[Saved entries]
******

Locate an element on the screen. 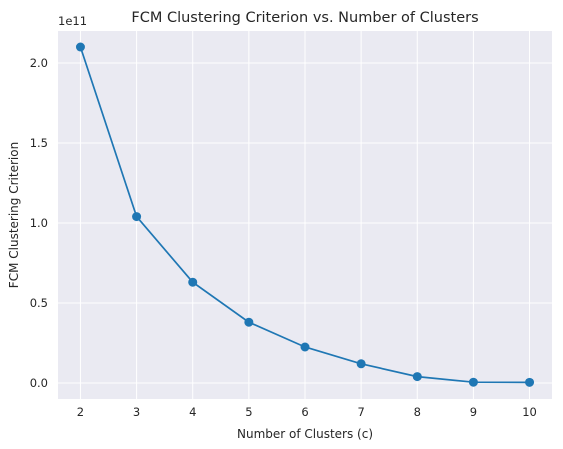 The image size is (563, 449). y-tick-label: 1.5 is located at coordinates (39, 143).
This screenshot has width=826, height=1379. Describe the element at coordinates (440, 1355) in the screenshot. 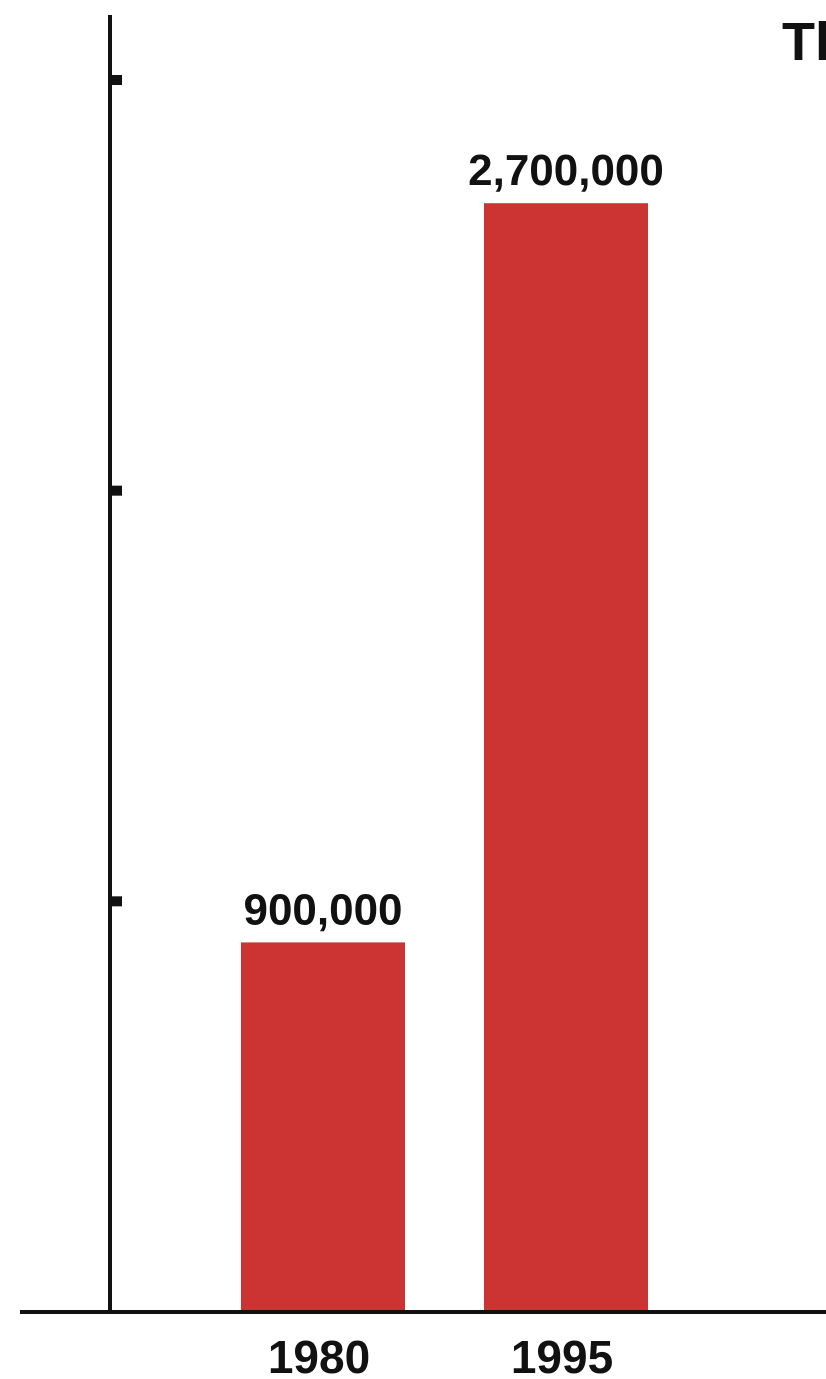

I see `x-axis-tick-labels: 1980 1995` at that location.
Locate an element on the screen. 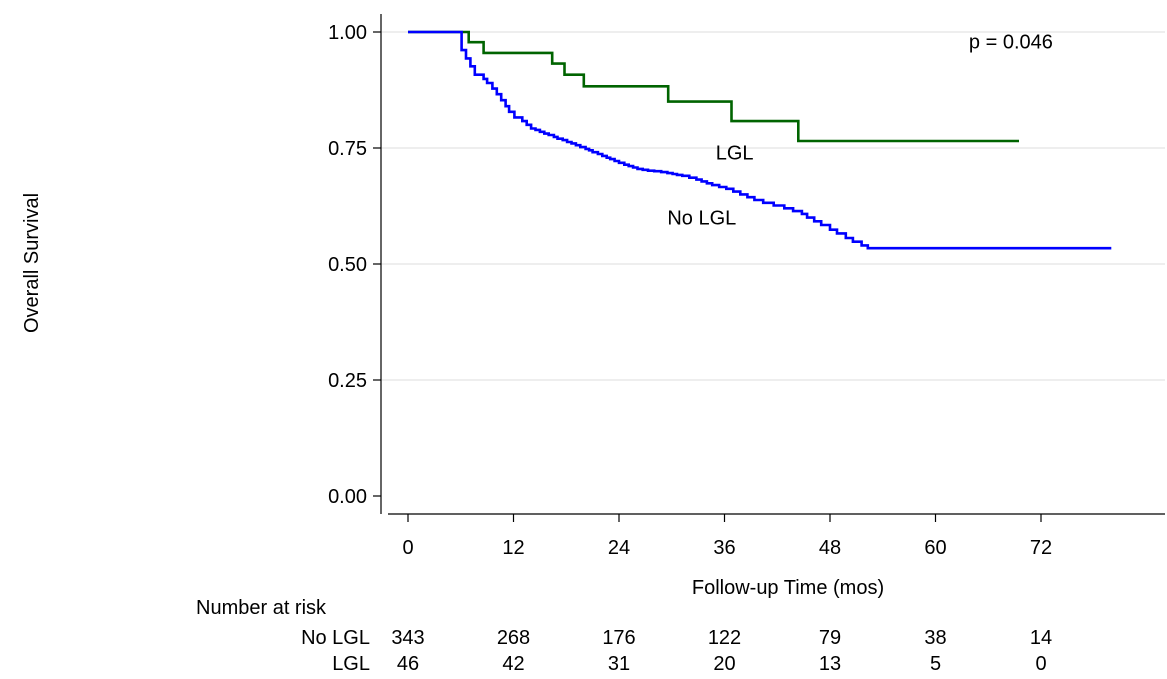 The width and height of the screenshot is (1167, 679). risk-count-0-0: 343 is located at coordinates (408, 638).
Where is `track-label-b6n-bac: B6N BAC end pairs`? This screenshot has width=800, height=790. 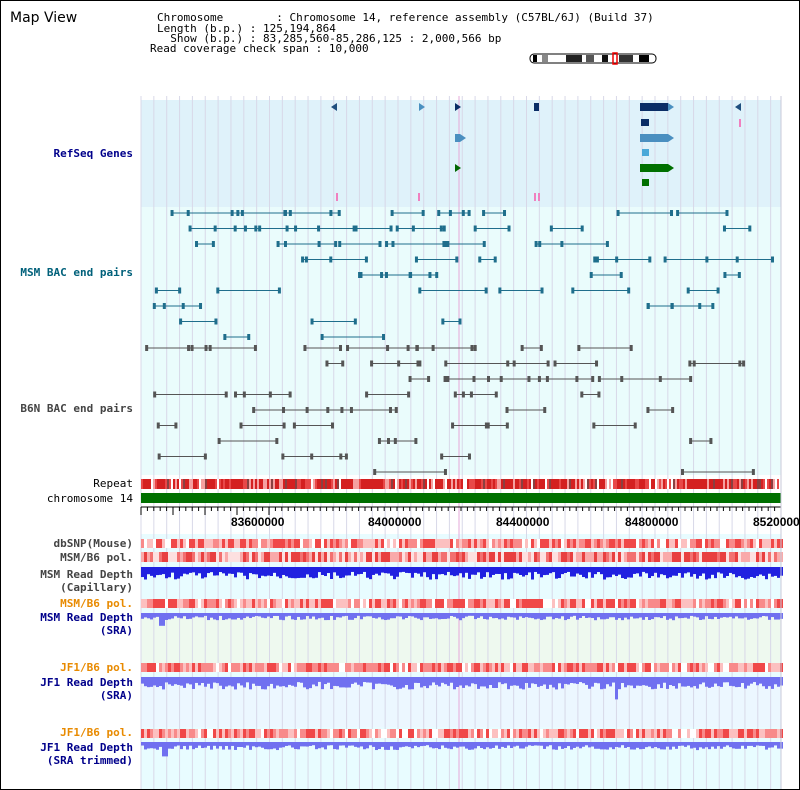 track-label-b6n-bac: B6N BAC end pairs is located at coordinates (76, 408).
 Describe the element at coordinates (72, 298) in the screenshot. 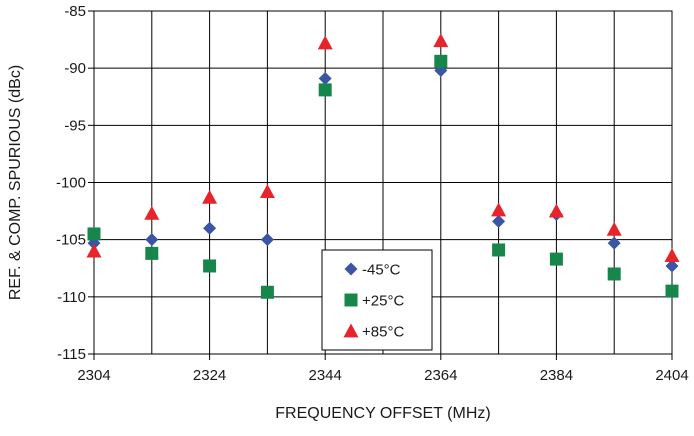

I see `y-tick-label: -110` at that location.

******

__Exercise goal__
Repeat the part of the records that starts with the line containing "Describe the element at coordinates (72, 298)" and runs through the end, swapping "screenshot" for "screen capture" and keeping everything else the same. Omit the pictures from your answer.

__Result for this task__
 Describe the element at coordinates (72, 298) in the screen capture. 

I see `y-tick-label: -110` at that location.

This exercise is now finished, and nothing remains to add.